- Active: 1998-
- Branch: RAAF
- Role: Garrison Airbase Operations and Expeditionary Combat Support
- Part of: 395ECSW
- Garrison/HQ: RAAF Base Williamtown
- Motto(s): Lead the Way

Insignia
- Callsign: The Night Owl

= No. 381 Expeditionary Combat Support Squadron RAAF =

381ECSS is an expeditionary combat support squadron of the RAAF formed at RAAF Williamtown, NSW in May 1998. It is a fully deployable airbase operations unit that provides airbase-specific operations support and common 'close' combat support functions to one or more collocated flying units at a forward operating base. Effectively an ECSS runs the base support to ensure lodger flying units are able to concentrate on the projection of the required air power to support directed RAAF missions.
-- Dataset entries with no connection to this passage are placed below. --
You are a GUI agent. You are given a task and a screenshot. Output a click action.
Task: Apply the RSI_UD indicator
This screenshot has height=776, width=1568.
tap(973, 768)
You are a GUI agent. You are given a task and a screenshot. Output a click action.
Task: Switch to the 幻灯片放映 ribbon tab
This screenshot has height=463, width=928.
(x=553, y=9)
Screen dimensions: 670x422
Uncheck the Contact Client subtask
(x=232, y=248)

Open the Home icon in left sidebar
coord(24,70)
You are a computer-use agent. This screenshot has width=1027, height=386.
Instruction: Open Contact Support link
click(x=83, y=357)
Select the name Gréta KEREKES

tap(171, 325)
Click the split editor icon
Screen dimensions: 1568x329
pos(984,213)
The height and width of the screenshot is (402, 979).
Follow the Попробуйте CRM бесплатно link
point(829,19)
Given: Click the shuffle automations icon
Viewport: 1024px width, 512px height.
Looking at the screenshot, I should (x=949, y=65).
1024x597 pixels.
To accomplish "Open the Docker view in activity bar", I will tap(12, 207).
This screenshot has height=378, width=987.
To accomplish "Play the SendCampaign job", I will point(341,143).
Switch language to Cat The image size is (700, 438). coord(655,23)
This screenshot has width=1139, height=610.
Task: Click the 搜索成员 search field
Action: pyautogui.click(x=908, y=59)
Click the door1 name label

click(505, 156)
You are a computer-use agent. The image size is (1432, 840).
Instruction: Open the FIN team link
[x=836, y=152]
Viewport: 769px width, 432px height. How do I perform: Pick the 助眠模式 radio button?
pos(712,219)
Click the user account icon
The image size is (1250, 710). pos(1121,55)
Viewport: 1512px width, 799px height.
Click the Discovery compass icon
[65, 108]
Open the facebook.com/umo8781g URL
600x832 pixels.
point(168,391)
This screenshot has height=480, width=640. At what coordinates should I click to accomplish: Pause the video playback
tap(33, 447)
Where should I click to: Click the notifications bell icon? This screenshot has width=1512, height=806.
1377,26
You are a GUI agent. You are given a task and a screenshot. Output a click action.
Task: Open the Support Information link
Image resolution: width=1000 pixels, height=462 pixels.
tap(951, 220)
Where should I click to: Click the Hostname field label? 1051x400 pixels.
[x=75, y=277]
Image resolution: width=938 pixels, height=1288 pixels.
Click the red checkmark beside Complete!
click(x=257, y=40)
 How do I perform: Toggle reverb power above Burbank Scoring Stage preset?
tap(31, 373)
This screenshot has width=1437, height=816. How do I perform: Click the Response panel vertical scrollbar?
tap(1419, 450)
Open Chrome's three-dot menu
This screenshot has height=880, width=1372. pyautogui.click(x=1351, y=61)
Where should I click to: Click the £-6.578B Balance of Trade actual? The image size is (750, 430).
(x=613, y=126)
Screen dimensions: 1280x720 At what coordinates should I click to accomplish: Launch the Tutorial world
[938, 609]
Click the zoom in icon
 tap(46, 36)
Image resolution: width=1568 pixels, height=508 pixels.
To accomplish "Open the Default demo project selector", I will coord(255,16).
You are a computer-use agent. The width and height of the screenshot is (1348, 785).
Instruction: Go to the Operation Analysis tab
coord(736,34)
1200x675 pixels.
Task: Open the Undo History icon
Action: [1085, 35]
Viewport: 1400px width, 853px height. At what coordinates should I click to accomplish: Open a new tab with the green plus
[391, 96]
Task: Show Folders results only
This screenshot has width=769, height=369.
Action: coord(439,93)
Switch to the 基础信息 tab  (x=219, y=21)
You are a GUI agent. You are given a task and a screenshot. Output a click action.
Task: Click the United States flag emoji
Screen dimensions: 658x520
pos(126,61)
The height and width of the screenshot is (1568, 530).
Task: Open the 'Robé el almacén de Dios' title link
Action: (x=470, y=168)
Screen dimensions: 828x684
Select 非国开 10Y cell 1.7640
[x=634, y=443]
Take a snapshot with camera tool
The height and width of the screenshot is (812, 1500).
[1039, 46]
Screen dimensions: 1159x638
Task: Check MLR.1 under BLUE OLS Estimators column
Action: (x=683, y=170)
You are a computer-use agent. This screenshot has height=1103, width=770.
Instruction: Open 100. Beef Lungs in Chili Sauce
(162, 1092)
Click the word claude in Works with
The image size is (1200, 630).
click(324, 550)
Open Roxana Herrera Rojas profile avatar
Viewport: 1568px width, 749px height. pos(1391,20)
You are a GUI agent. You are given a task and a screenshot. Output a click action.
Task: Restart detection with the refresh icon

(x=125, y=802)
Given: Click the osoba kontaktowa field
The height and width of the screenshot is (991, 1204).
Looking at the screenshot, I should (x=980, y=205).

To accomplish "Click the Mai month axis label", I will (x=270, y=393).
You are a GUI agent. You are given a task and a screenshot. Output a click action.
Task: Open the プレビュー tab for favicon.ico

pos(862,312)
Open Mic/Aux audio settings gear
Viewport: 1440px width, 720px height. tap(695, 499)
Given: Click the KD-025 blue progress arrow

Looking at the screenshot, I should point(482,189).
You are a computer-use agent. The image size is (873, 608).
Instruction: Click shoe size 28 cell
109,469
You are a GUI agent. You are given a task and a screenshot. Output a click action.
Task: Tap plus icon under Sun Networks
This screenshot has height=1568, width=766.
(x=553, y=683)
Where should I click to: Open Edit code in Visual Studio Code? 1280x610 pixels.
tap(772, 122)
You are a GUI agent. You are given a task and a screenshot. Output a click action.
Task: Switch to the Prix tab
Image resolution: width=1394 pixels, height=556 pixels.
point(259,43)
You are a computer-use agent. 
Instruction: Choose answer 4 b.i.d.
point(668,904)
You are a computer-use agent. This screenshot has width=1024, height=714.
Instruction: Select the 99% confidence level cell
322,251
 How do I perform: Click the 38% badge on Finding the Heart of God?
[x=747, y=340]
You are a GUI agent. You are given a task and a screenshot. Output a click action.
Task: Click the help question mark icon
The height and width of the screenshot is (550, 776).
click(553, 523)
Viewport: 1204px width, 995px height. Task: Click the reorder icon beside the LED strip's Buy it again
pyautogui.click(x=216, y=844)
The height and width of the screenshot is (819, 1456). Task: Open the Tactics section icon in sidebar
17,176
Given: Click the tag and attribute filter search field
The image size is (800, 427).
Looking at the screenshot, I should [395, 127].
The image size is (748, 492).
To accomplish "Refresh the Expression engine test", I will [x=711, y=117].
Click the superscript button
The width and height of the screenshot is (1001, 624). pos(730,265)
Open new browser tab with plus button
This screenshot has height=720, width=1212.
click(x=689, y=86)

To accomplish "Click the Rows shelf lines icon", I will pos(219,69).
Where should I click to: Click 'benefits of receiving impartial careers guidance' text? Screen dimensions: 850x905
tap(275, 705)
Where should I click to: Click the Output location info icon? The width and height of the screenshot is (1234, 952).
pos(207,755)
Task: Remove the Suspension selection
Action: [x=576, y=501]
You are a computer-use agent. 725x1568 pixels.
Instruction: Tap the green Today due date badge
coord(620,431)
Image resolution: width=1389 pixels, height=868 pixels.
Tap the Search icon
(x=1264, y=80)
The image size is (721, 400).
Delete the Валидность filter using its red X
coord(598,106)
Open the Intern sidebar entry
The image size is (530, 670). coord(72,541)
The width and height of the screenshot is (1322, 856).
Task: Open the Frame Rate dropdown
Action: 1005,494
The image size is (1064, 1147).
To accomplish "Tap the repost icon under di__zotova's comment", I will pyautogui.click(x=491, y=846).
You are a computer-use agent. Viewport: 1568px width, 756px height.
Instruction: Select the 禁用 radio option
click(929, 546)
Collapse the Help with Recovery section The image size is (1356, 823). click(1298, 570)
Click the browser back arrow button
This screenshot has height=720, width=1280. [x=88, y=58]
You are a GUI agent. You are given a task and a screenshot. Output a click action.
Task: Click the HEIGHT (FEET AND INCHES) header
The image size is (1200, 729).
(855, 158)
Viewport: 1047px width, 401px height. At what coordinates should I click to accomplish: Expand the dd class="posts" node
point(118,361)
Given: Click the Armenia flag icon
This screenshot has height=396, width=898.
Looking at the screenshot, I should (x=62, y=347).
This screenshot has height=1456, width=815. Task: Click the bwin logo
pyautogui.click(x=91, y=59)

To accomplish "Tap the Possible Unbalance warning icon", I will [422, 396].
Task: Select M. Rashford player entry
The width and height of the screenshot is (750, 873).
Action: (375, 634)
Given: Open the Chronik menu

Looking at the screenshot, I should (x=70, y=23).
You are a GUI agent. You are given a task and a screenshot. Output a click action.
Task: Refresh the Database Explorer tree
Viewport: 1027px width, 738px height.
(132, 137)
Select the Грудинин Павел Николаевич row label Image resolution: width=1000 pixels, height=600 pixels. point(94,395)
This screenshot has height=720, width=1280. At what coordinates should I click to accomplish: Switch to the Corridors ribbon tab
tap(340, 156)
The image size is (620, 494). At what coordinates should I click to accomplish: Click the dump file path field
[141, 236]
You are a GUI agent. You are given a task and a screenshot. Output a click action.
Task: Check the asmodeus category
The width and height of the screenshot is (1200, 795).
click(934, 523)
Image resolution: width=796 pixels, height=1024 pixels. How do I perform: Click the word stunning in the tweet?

To date 381ECSS has assisted in Operations Warden/Stabilize (East Timor), Gold (Sydney Olympics), Relex (bare base activation to support maritime interdiction operations), Gaberdine (Immigration Support), Guardian (CHOGM Support), Slipper (Global War on Terrorism), Bastille and Falconer (Iraq War). These activities have included defence aid to the civilian community, activation of bare bases, support to the UN peacekeeping missions, support to border protection, coalition force activities in the Fight Against Terrorism and the War in Iraq.

381ECSS's in-garrison role is to provide specialist military airbase operations at Williamtown in concert with other airbase service providers such as Defence Support Group and Joint Logistics Command. At its 'home' base 381ECSS does not provide all base support services, but when deployed it has the capability (see above) to support a bare base, a greenfield airfield or to augment operations on an existing main base as required, providing all the services to make it a fully operational base.